As global research efforts intensify to fight the COVID-19 pandemic, what do we know about the disease, and what are our research priorities?
What we know
Coronaviruses are a group of viruses that cause diseases in mammals and birds, and respiratory tract infections in humans. Typically, these infections are mild, but rarer forms such as Middle East respiratory syndrome (MERS) and Severe Acute Respiratory Syndrome (SARS) can be lethal.
The current coronavirus outbreak, recently declared a pandemic by the World Health Organization (WHO), is caused by the SARS-CoV-2 virus. This virus has been shown to have a close genetic similarity to bat coronaviruses, which are thought to have been its likely origin.
COVID-19 seems to be spread in a similar way to cold and flu bugs, through droplets created when a person coughs or sneezes being left on surfaces, which are then touched by other people and spread the disease further. At present, whilst COVID-19 appears to be more contagious than SARS or MERS, the fatality rate is relatively low (around 3%) when compared with MERS (34%) and SARS (10%), with early data suggesting the elderly and those with underlying health conditions are at a higher risk.
What are we working on at Oxford?
All current data and research on the disease and virus is preliminary, and researchers are rapidly learning more about this new and evolving problem. At a two-day meeting in February the WHO agreed an R&D Blueprint Strategy to serve as a framework to coordinate around and accelerate global research efforts, which identified nine priorities for the medium- and long-term which could contribute to the control of the outbreak.
The University of Oxford is working on many of these priorities, alongside the short-term research areas that could help to save lives now, including: monitoring, modelling and delaying the spread of the disease; discovering the genetic structure and topography of the virus; developing tools to rapidly diagnose the disease; and leading in drug and vaccine trials.
It’s clear that the academic community will need to work together with governments, funders and healthcare providers to effectively combat the COVID-19 crisis.
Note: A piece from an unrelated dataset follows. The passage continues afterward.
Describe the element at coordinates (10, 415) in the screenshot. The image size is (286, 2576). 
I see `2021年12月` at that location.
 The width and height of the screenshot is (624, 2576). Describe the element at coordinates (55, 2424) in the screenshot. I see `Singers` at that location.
We have a long history of responding to health emergencies, and during the 2014 Ebola outbreak our scientists lead the way in undertaking human vaccine studies. Oxford’s particular strengths in research around infectious diseases and international health, alongside our leading work in emergency vaccine development, make us well placed to contribute to better understanding around the effective control of this epidemic.